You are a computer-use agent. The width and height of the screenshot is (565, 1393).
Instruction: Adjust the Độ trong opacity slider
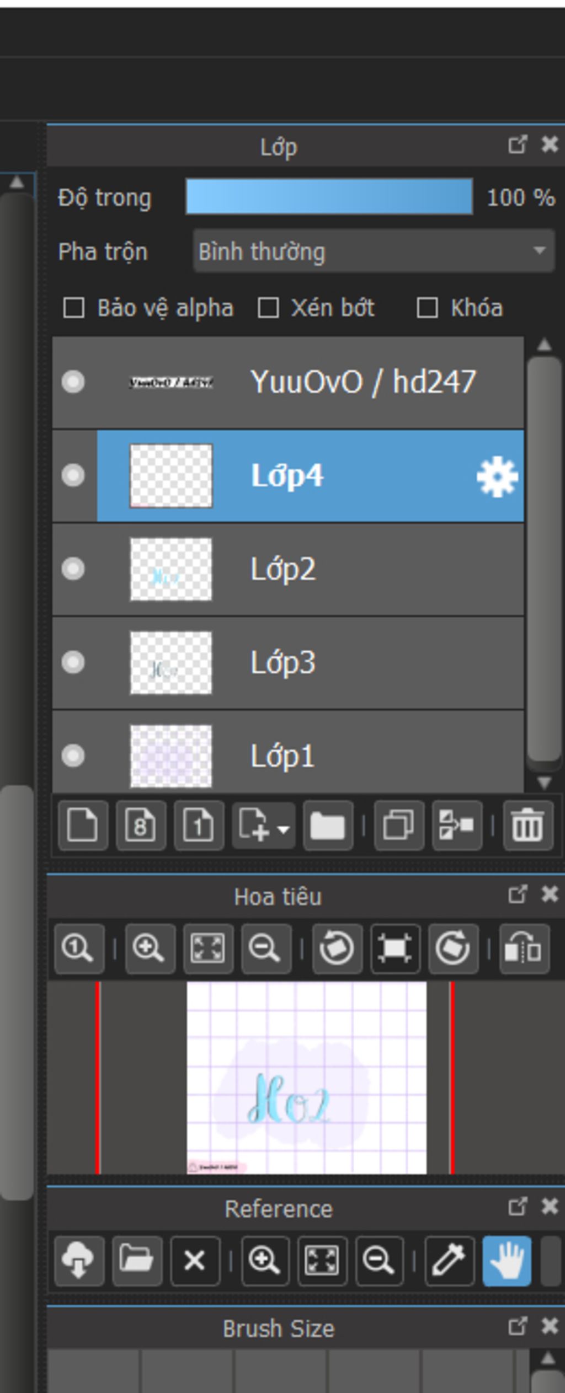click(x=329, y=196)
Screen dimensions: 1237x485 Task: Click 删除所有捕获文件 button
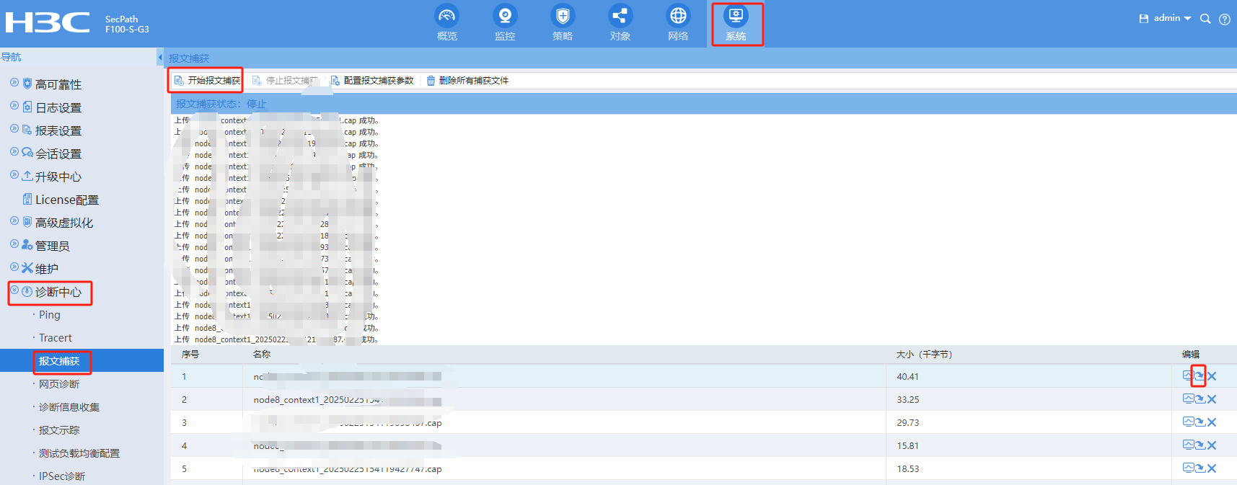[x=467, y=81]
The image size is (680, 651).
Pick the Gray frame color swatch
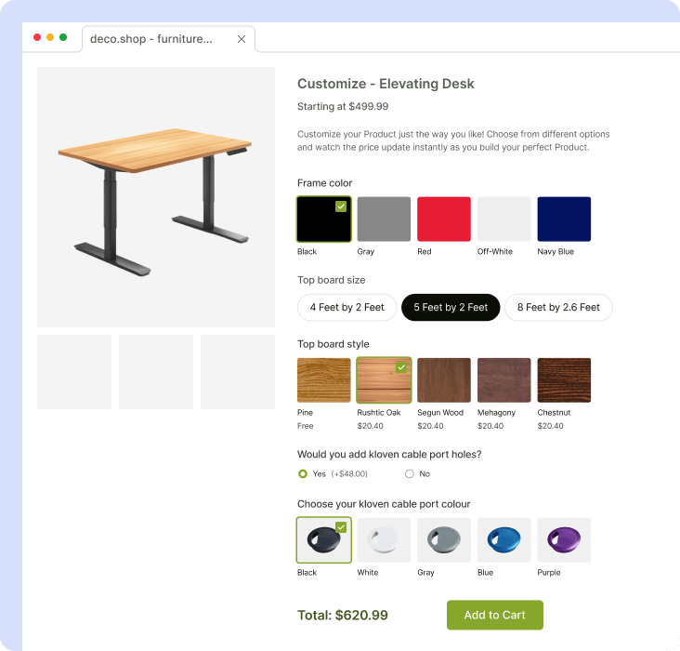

=-=-=

*WORK INSTRUCTION*: Reproduce all of the records above exactly, but exclude the pictures.

*ANSWER TO THIS EXERCISE*:
You are a computer-use agent. The width and height of the screenshot is (565, 1393).
Instruction: Adjust the Độ trong opacity slider
click(x=329, y=196)
Screen dimensions: 1237x485 Task: Click 删除所有捕获文件 button
[x=467, y=81]
The image size is (680, 651).
Pick the Gray frame color swatch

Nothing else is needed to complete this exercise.